Voldemort's lips curled into a half-smile. He chuckled, dragging his finger across Harry's cheek as if sculpting his face to his liking. 

Harry couldn't breathe. 

"You're so innocent," Voldemort crooned. "Do you really think I'm going to let you die so quickly? After what you've done to me? Always a thorn in my side, always resisting me when you should have known better. I offered you a place at my side when you were only eleven, and you rejected it like the fool you have proven yourself to be. You think I will simply grant you an easy death--a mercy--after you repeatedly defied me?"

"I thought you were a merciful Lord, Tom."

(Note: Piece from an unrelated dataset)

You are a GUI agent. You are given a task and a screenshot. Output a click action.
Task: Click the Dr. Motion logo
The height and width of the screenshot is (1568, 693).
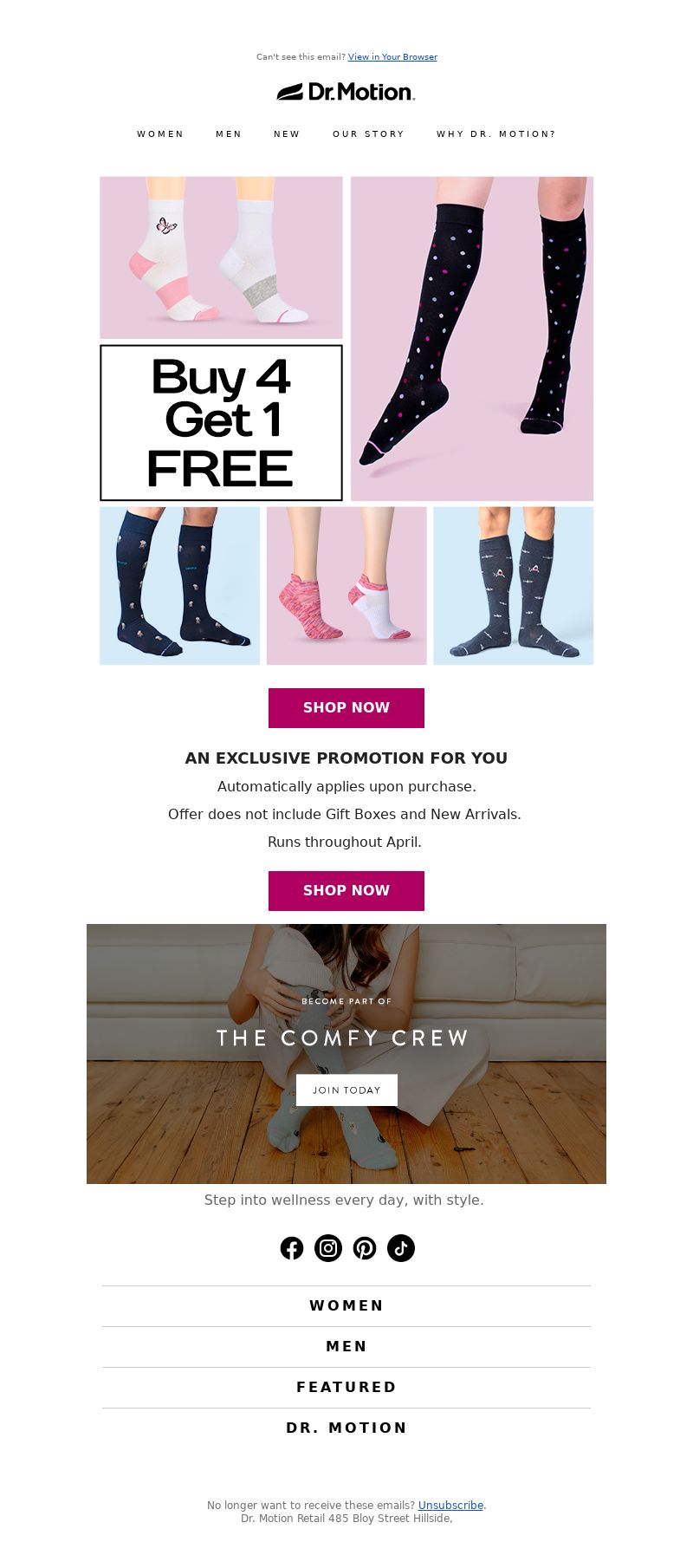click(x=346, y=92)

Voldemort smirked. His switch to Parseltongue was seamless, so sudden that Harry had to do a double-take to recognize he was speaking a different language. "Are you trying to get a rise out of me, Harry? By calling me the name of my filthy muggle father?" His words blended back to English. Harry wondered if his Death Eaters knew their Lord's true blood status. "I admire your effort, however pathetic it was. You have my grudging respect after all you have accomplished. You were a far more difficult opponent to defeat than I previously thought..."

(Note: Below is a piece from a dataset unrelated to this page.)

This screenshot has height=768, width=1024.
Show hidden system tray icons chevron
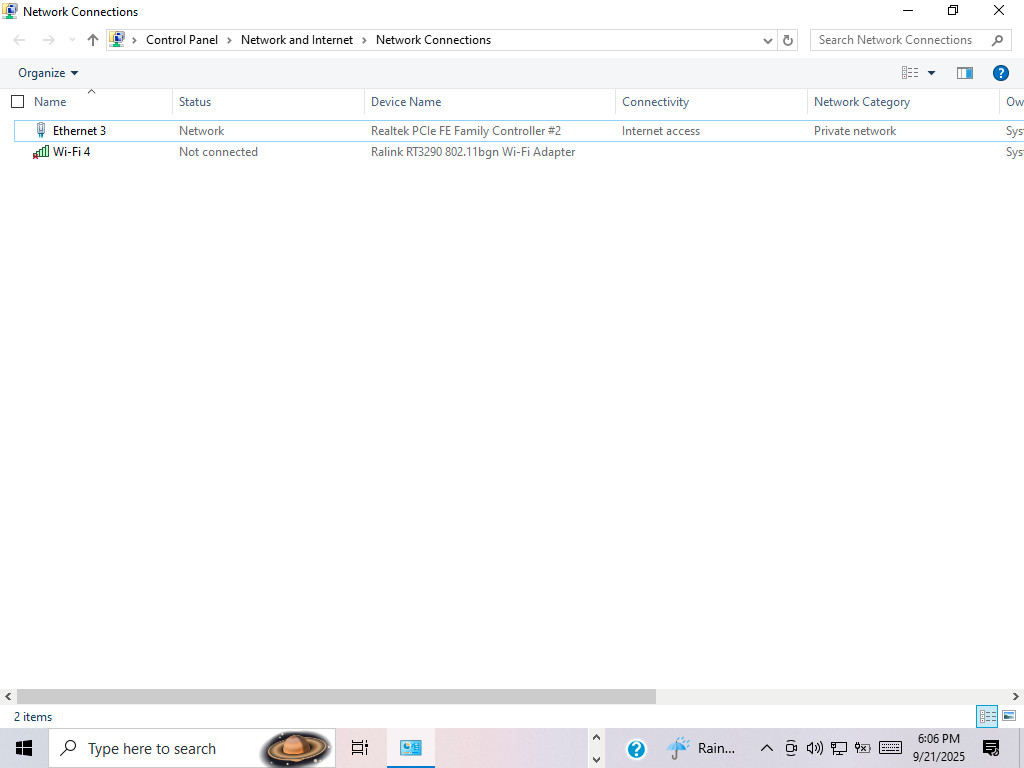(767, 748)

"Then why aren't you ending my life?" Harry demanded. "Why not finish what you started? You want to kill me, you've made it your mission to, so why stop now?"

“Oh, I will kill you,” Voldemort agreed, and Harry would have felt a surge of relief if he didn’t know what was coming next. “... But first I’m going to take everything away from you. I’m going to make you watch as I destroy this world you fought for, raze it to the ground, burn it all down, and build it up again. 

“I’m going to make you watch as I snuff out the lives of every single person you care about. I’m not going to let you die a hero, Harry. When I’m done, all your friends will be dead and it will be your fault because you, the prophesied Chosen One, could not kill the great Lord Voldemort, no… I’m going to let you die as you see me.”

A murderer. 

A villain. 

“No,” Harry gasped, hating how much it sounded like a fucking whimper.He was not going to beg Voldemort for anything, he would not be weak in front of this monster. 

Voldemort just laughed. 

A thumb brushed against the scar on his forehead, sending a shiver racing up Harry’s spine and something else he could not quite place. Warmth surged through his body, stemming from his scar, surprising him. He gasped again, softer this time, his eyes rolling to the back of his head at this unfamiliar feeling. He was aware of Voldemort murmuring something before the shadows the Dark Lord wore like armor reached out and plunged his world into darkness.